Breast Cancer Prevention Drug Not Worth the Cost?

Many women who are at a high risk of developing breast cancer take the preventative drug tamoxifen. But new research shows that this drug, which was approved by the Food and Drug Administration in 1998 for such purposes, may not be so cost effective.

Currently, FDA guidelines state that tamoxifen should be given to women who have a 1.67 percent or greater chance of developing breast cancer. This risk is based on a family history of the disease and other factors. However, with the high cost and only moderate chance that this it will prevent cancer, new research is showing that this risk threshold may need to be raised before doctors suggest that their patients begin to take this potent drug.

"We found that for women at the lower end of the high-risk range for developing breast cancer, there is a very small likelihood that taking tamoxifen will reduce mortality," said study author Joy Melnikow, professor of family and community medicine at UC Davis School of Medicine and Medical Center in a press release.

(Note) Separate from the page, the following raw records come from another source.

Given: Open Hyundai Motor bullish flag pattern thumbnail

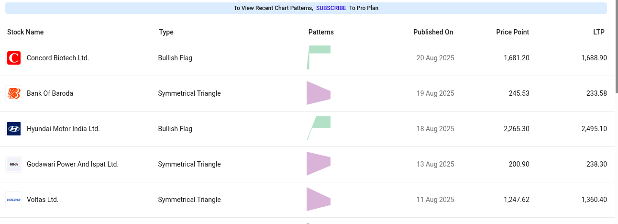Looking at the screenshot, I should pos(319,128).
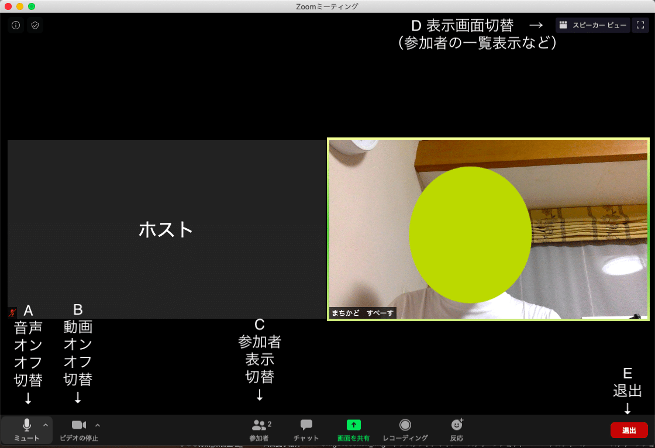Open the 反応 reactions panel

[456, 429]
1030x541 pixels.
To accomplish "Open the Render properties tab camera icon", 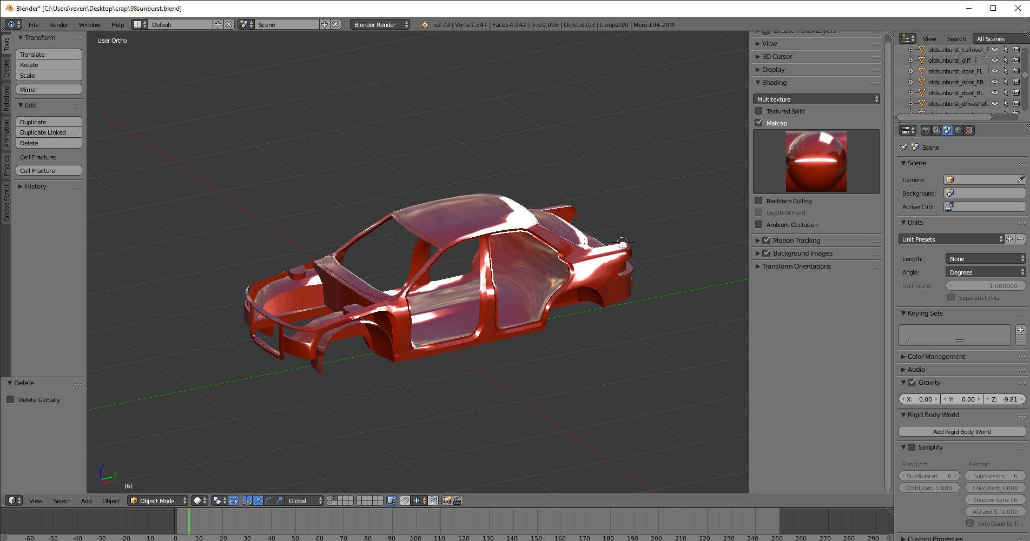I will click(x=926, y=130).
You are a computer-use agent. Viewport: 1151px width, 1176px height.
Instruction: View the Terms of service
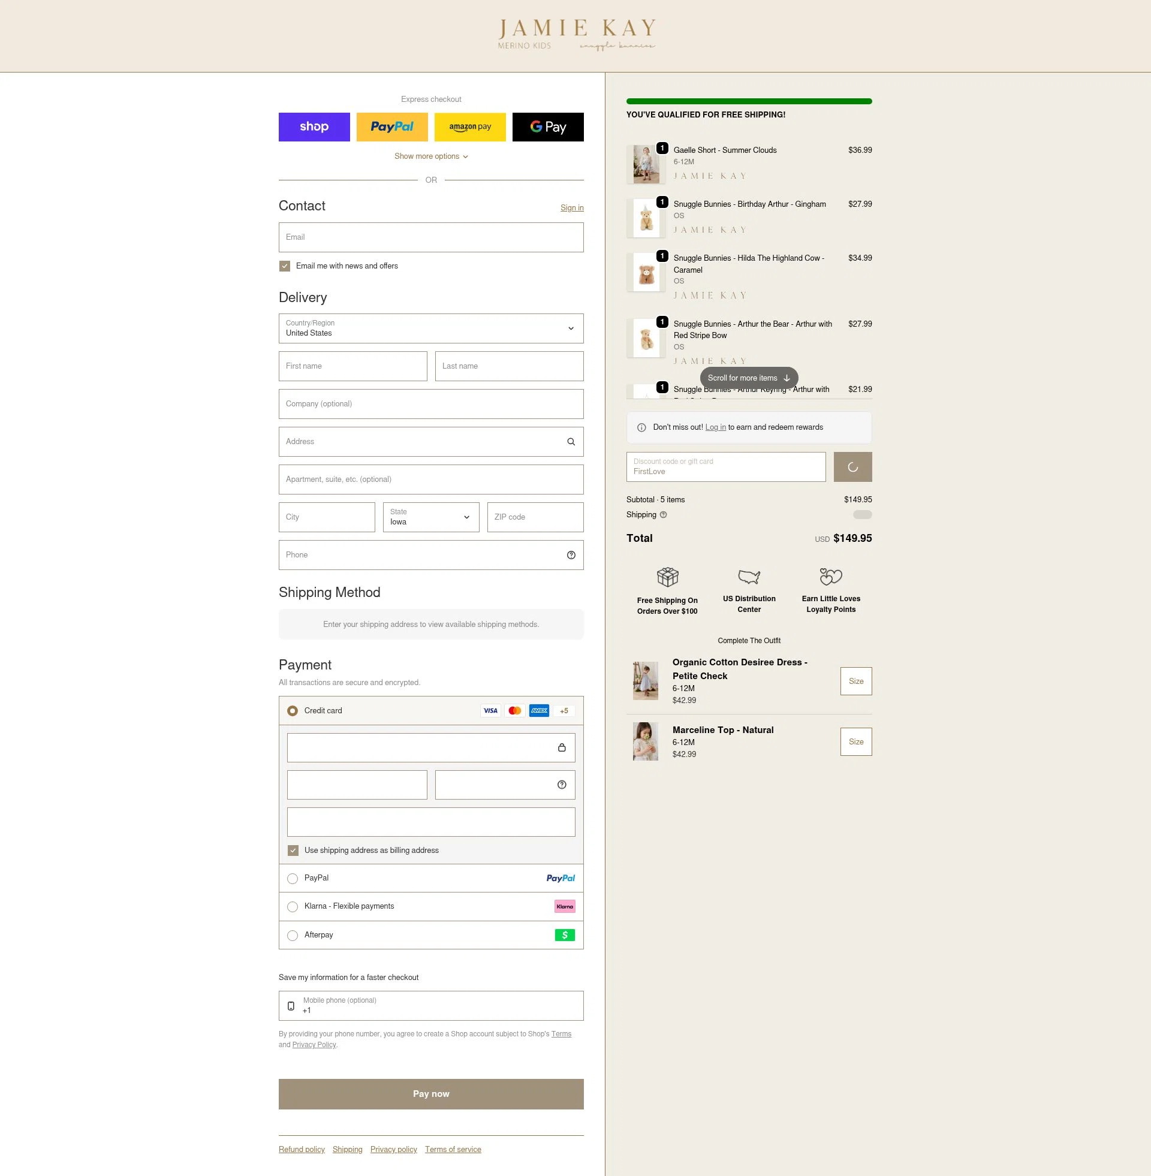(452, 1149)
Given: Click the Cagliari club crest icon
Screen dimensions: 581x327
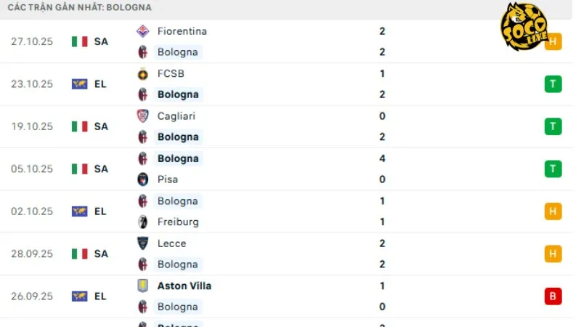Looking at the screenshot, I should coord(142,116).
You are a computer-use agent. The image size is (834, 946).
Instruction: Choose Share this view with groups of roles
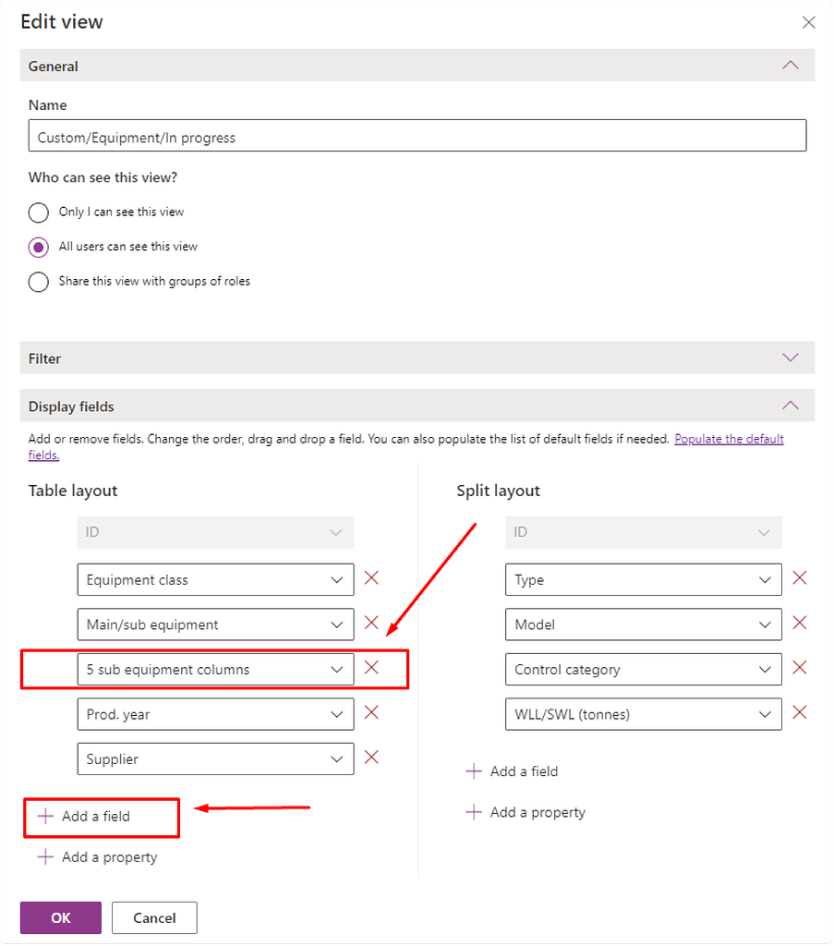pyautogui.click(x=38, y=282)
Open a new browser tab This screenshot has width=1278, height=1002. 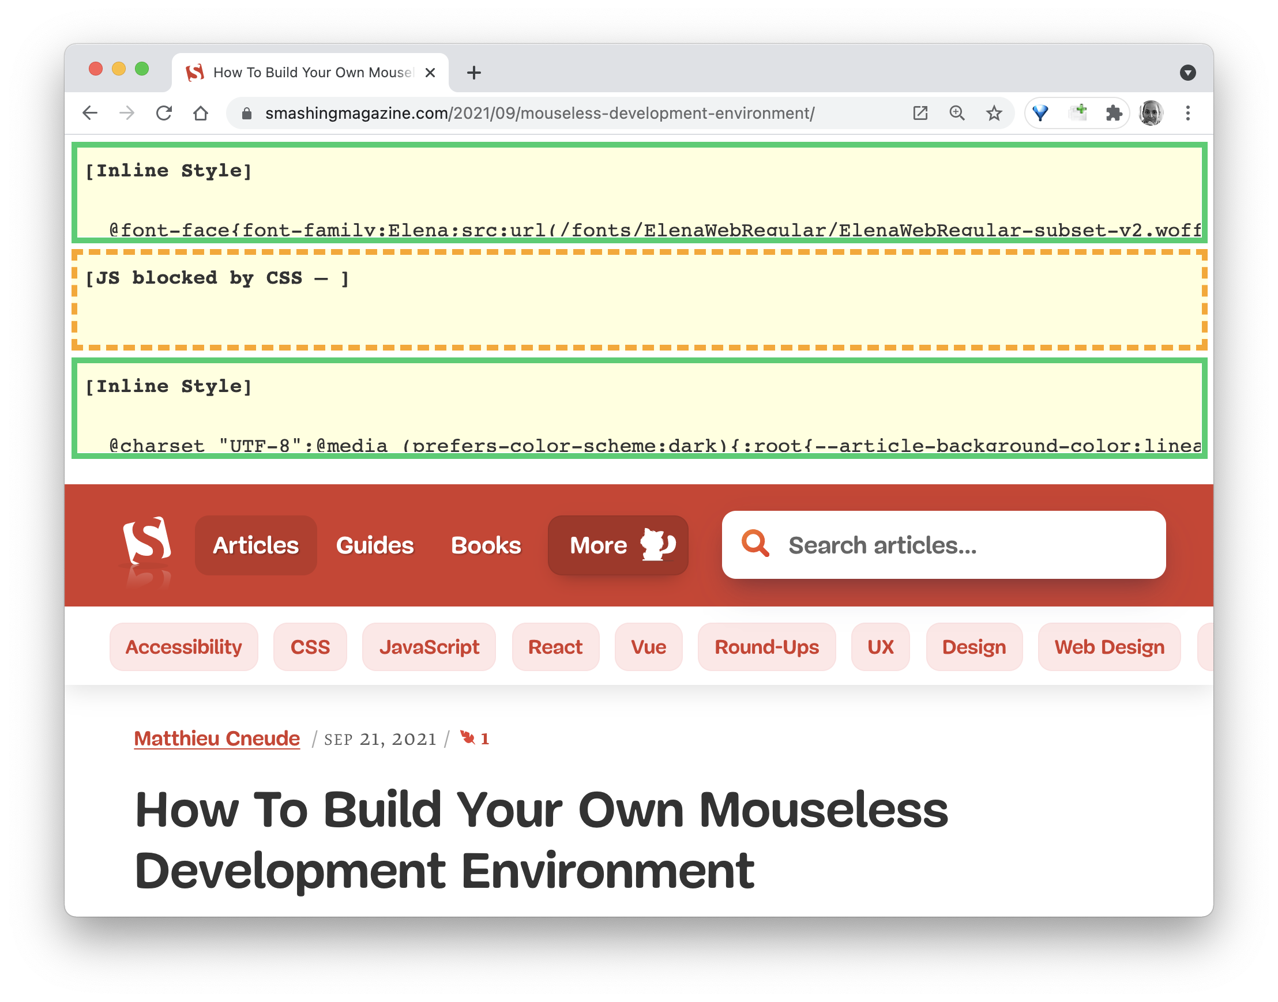[x=474, y=72]
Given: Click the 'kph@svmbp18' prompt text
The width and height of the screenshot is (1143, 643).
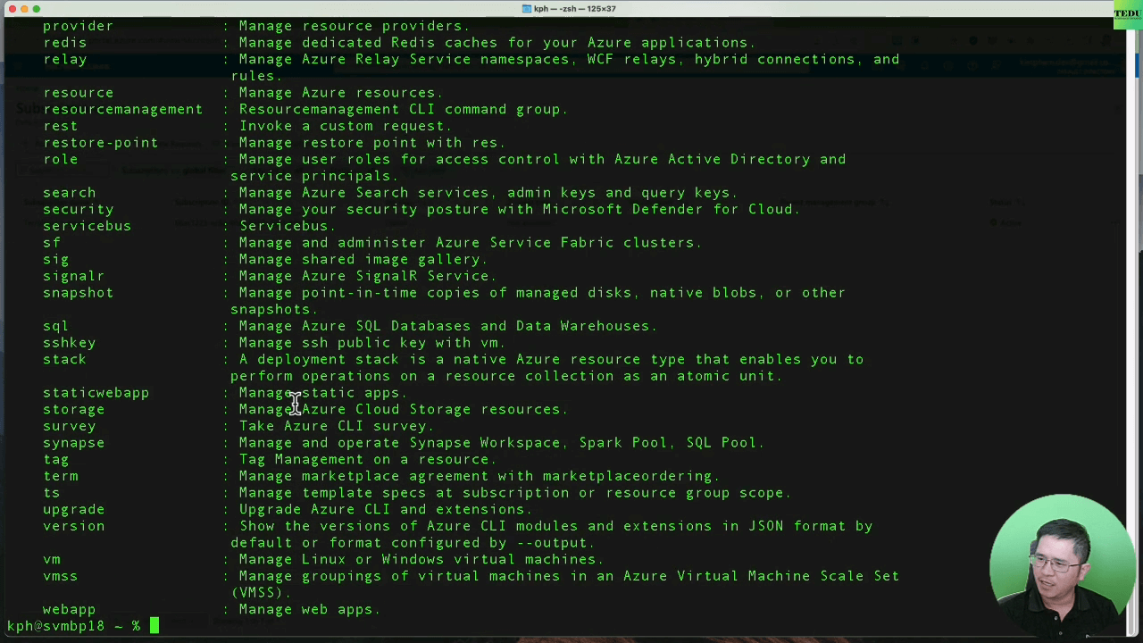Looking at the screenshot, I should point(55,626).

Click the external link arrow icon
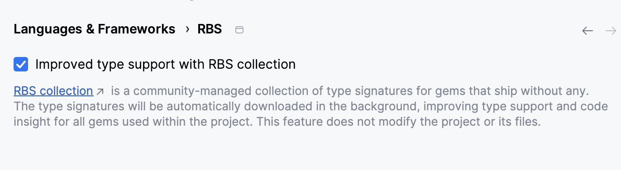pos(100,91)
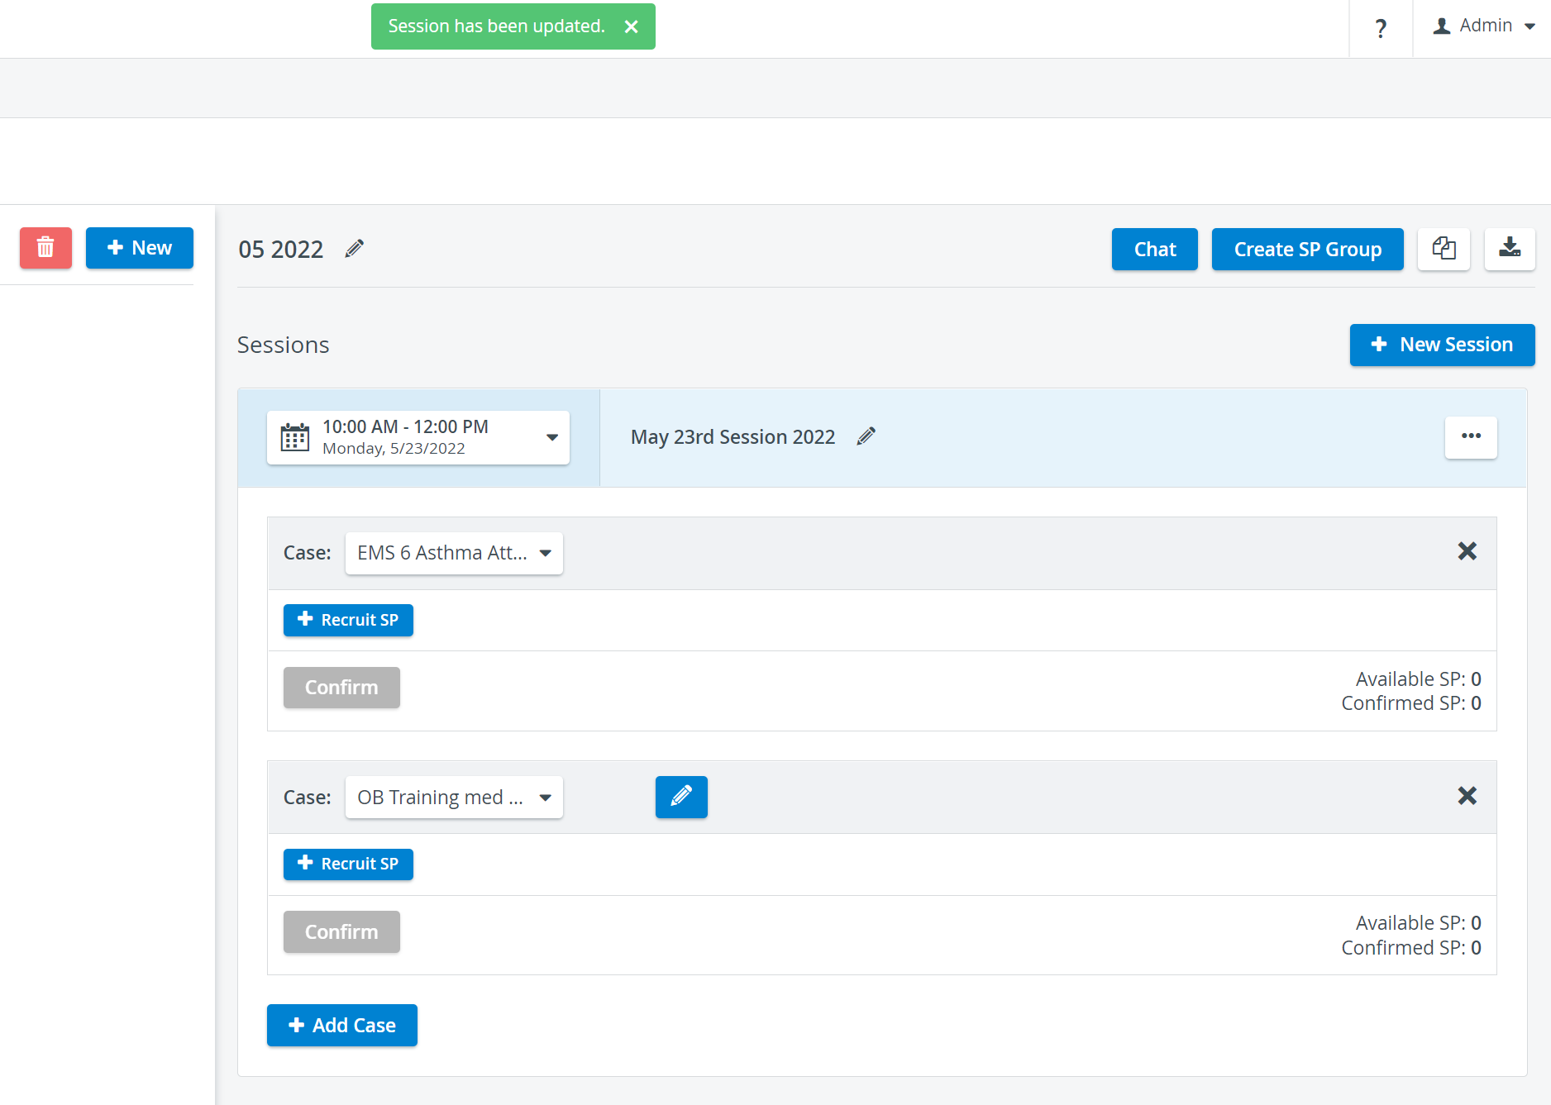This screenshot has height=1105, width=1551.
Task: Click the Add Case button
Action: coord(341,1025)
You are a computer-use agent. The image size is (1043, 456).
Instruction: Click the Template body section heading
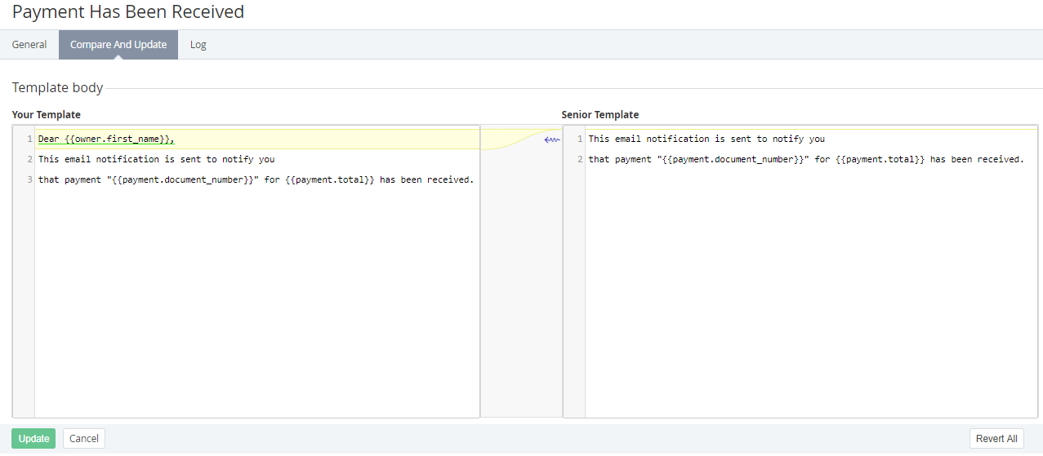pos(57,87)
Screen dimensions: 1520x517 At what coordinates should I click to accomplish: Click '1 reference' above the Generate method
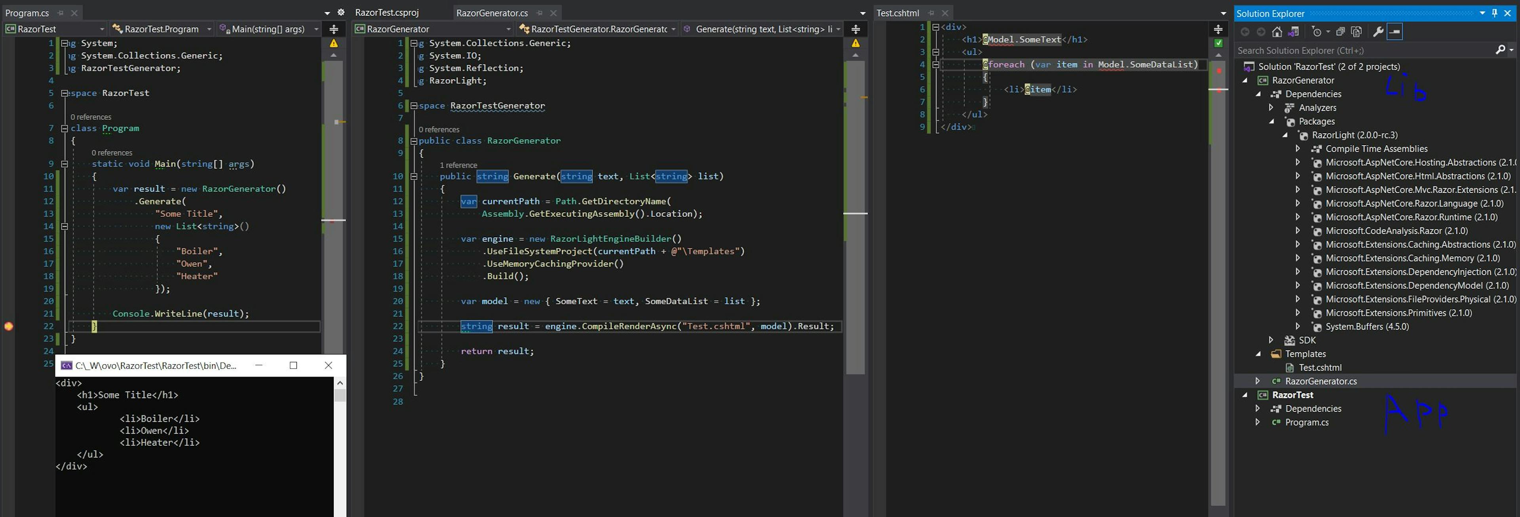(x=458, y=164)
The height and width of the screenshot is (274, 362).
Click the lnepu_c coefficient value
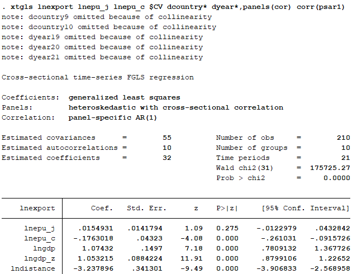click(x=94, y=238)
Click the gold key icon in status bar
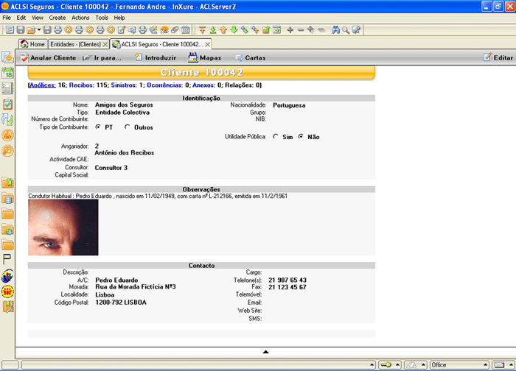This screenshot has height=371, width=516. (386, 364)
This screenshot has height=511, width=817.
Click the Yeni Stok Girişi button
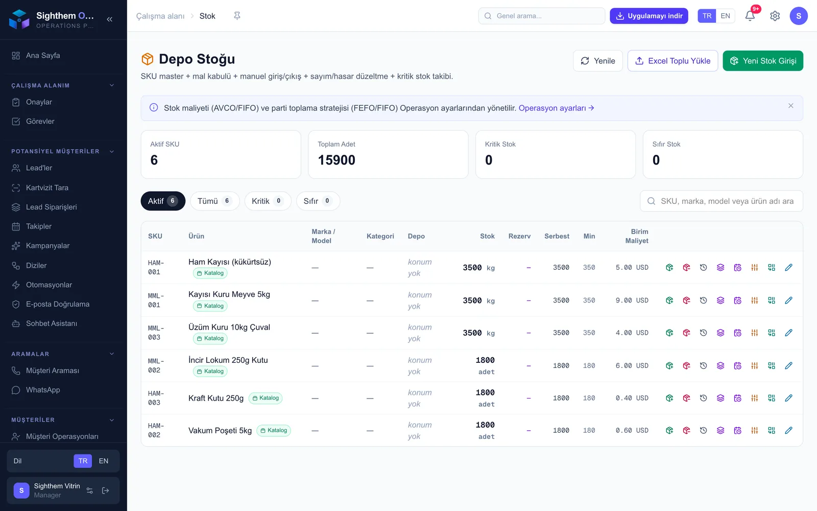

Prior to FDA approval, studies had showed that tamoxifen use resulted in a 49 percent reduction in certain inherited breast cancers among women at high risk for the disease.

That sounds great, but tamoxifen costs, on average, about $1,212 a year in the United States. And the drug, which is also used to not only prevent, but treat certain types of breast cancer, has also been found to cause cataracts, deep vein thromboses, endometrial cancer and stroke.

Using a formula that included the cost of the drug and the number of women saved from breast cancer because of this drug, Melinikow calculated that for every year of life saved, tamoxifen costs well over $1.3 million. In comparison, an annual flu shot, colonoscopy and mammography costs about $980, $11,000 and $58,000, respectively, per year of life saved. The results of the study will be published in the journal Cancer.

If the threshold of breast cancer risk is raised to include only those at highest risk—over 3 percent—tamoxifen's effectiveness increases significantly enough to make the cost of the drug worth it, the authors say, especially for those women who have had a hysterectomy and do not need to worry about developing endometrial cancer while on the drug.

"This would support revising the current recommended risk threshold for physicians to counsel women about tamoxifen," said Melinikow.